A data frame containing the detailed counts for each citation source. The data frame must include the following columns:

  • Source: The name of the citation source.

  • Records Imported: The total number of records imported from the source.

  • Distinct Records: The number of distinct records after deduplication within the source.

  • Unique Records: The number of records unique to that source.

  • Non-unique Records: The number of records found in at least one other source.

  • Source Contribution %: The percentage contribution of each source to the total distinct records.

  • Source Unique Contribution %: The percentage contribution of each source to the total unique records.
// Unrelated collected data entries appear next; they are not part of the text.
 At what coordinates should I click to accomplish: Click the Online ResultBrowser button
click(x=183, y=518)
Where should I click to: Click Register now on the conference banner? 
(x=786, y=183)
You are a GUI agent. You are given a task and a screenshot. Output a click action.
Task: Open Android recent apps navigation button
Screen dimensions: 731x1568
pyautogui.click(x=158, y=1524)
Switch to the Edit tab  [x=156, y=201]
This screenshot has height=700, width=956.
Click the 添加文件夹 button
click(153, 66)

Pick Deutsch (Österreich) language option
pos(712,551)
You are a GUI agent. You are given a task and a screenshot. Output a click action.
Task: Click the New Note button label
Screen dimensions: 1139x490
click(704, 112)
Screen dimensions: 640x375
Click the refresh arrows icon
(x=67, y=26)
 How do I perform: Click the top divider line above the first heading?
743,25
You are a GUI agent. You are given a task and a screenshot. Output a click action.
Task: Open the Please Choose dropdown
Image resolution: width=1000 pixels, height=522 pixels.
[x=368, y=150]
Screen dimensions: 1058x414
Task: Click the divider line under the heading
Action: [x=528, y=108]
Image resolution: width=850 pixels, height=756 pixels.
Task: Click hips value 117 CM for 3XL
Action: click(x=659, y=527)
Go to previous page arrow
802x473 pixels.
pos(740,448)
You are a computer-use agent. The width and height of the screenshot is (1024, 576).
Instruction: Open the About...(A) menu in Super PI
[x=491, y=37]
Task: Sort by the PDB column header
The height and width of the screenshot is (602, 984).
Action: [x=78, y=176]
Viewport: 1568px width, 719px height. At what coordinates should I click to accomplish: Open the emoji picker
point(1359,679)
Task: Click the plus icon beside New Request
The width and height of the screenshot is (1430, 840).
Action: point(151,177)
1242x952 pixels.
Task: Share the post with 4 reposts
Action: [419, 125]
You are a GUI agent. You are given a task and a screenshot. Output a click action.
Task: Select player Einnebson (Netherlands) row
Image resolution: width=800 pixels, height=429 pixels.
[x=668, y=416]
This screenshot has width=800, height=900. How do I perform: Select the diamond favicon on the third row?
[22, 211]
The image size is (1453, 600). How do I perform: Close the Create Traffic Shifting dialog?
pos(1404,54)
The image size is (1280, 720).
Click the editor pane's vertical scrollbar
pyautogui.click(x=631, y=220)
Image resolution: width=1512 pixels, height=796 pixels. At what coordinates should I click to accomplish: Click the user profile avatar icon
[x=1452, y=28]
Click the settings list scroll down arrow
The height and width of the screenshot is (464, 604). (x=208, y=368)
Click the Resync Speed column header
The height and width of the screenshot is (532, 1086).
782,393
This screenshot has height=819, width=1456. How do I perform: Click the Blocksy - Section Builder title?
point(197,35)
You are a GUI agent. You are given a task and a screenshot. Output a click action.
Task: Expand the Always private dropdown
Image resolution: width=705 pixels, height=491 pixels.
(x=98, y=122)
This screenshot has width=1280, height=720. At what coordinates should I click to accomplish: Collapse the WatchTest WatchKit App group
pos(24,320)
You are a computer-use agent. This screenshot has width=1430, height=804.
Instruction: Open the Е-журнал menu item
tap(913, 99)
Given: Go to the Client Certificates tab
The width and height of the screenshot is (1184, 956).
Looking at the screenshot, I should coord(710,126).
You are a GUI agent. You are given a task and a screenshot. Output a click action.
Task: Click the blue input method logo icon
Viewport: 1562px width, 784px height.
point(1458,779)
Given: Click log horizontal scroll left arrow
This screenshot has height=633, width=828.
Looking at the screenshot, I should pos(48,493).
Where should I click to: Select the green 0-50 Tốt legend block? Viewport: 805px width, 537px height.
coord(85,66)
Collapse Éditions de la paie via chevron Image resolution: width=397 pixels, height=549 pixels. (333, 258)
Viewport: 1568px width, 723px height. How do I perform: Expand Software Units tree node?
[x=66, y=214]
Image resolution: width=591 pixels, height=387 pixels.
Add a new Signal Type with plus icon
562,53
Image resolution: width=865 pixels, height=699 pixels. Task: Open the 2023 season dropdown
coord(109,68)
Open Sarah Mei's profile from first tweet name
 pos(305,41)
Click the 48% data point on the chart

  • Source Unique %: The percentage of records from each source that were unique.

Value

A gt table object summarizing the detailed record counts for each citation source.

Details

The function checks for the presence of all required columns in the input data frame. If any required columns are missing, the function stops and returns an error message specifying the missing columns. This ensures that the input data is correctly formatted before attempting to generate the table.

The generated table includes a header and footnotes that provide additional context for each column, explaining the meaning of the data presented.

Examples

# Example usage with a sample dataset
sample_data <- data.frame(
  Source = c("Source1", "Source2", "Source3", "Total"),
  `Records Imported` = c(100, 150, 250, 500),
  `Distinct Records` = c(90, 140, 230, 460),
  `Unique Records` = c(50, 70, 120, 240),
  `Non-unique Records` = c(40, 70, 110, 220),
  `Source Contribution %` = c("39.1%", "60.9%", "100%", "100%"),
  `Source Unique Contribution %` = c("41.7%", "58.3%", "100%", "100%"),
  `Source Unique %` = c("55.6%", "50%", "52.2%", "52.2%"),
  check.names = FALSE
)

# Create the detailed record table
create_detailed_record_table(sample_data)
Record Summary
Records Imported1 Distinct Records2 Unique Records3 Non-unique Records4 Source Contribution %5 Source Unique Contribution %6 Source Unique %7
Source1 100 90 50 40 39.1% 41.7% 55.6%
Source2 150 140 70 70 60.9% 58.3% 50%
Source3 250 230 120 110 100% 100% 52.2%
Total 500 8 460 240 220 100% 100% 52.2%
1 Number of raw records imported from each database.
2 Number of records after internal source deduplication.
3 Number of records not found in another source.
4 Number of records found in at least one other source.
5 Percent distinct records contributed to the total number of distinct records.
6 Percent of unique records contributed to the total unique records.
7 Percentage of records that were unique from each source.
8 Total citations discovered (after internal and cross-source deduplication).